How To Make Money On The Foreign Exchange: 6 Most Important Rules
Just as there are rules and guidelines for currency trading strategies when you are learning how to earn money on the foreign exchange market, there are also guidelines for handling the personal elements and traits that hamper our success. Here are 6 golden rules for dealing with ourselves so that we can move smoothly from shy newbie to consistently profitable currency trader.
1. Keep Cool
Seasoned traders do not allow their trading be influenced by their emotions or their emotions depend on their trading. They do not risk more because they are feeling like winning, they do not hesitate when the signs are right, or get out of a trade too soon out of fear. Identically, they are unlikely to celebrate a gain, nor will they get angry, shout or kick the dog when they lose.
An individual who is influenced by his or her emotions will not make it as a currency market trader. Self discipline can be learned but make sure that you have fully mastered your emotions on a simulation account before you think of going live. If you are still taking unacceptably high risks you are not ready for real trading.
2. Think For Yourself
Different traders have various techniques. This means there is limited value in getting guidance from anybody else.
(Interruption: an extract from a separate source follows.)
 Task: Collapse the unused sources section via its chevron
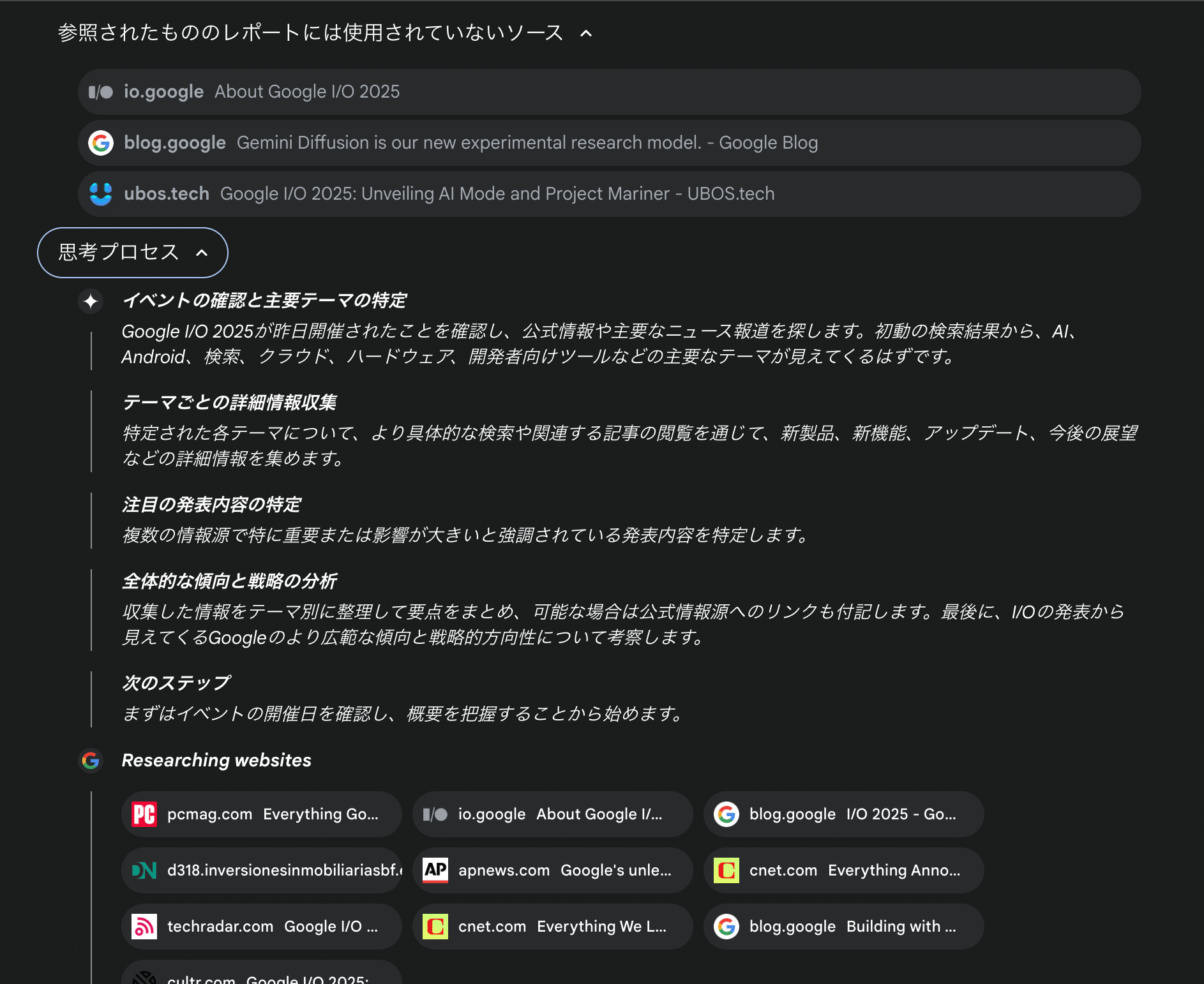585,33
Actually, unless you know that the person follows the same strategy and techniques, the advice is probably worthless to you.
Do not copy somebody else's system just because they seem to be earning money with it. Do your own homework and analyze everything that you are told. Even then, consider carefully before dumping the system that you have chosen before. There can be factors that you have not taken into account. Something that works for somebody else will not consequently work for you.
3. Keep Records
Keep a spreadsheet detailing each transaction so that you can see statistics your own trading activity. You do not inevitably need to use it to modify anything, but refer to it often to remind yourself of the many small trades that add up to success or failure.
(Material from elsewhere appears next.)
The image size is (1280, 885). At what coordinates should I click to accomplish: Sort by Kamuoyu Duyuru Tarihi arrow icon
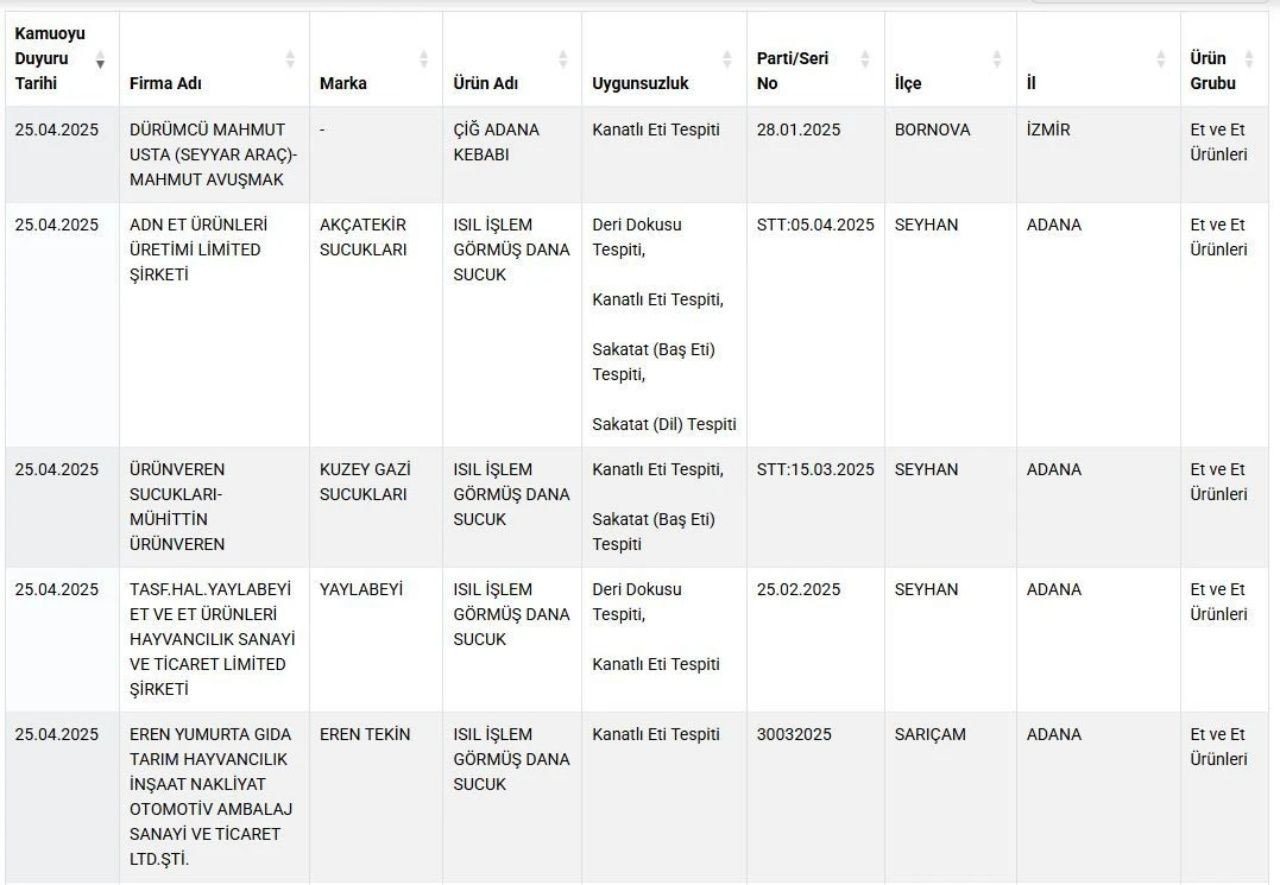100,59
What should you record? At a minimum, the currency cross, your position and the opening and closing prices. Still, these plain facts would be much more explanatory if you can also add why you took the position. Did it match the criteria of your system? What made you believe that the trend would go your way? When you look back you will have a much better perspective of why your trading history is going well or not so well.
4. If In Doubt, Stay Out
Do not open a trade if you are vacillating or uncertain about it, assuming of course that you have a reason other than fear for your reluctance. A trade can only go one way or the other, so if it is not absolutely right, it is wrong. Wait. There will be a lot of better opportunities.
5. Limit Your Trades
Do not be drawn into thinking that you must never miss an opportunity. You do not have to be on top of many various currency crosses and jump into every market regardless of what else you could be doing.
6. Don't rely entirely on your own judgement
Even if you are not a novice trader, don't think you are infallible. Find a good forex signal provider, who would cater to you reliable forex signals. Such accurate forex signals can be traded on a stand-alone basis, or used as a verification of your own trading decisions.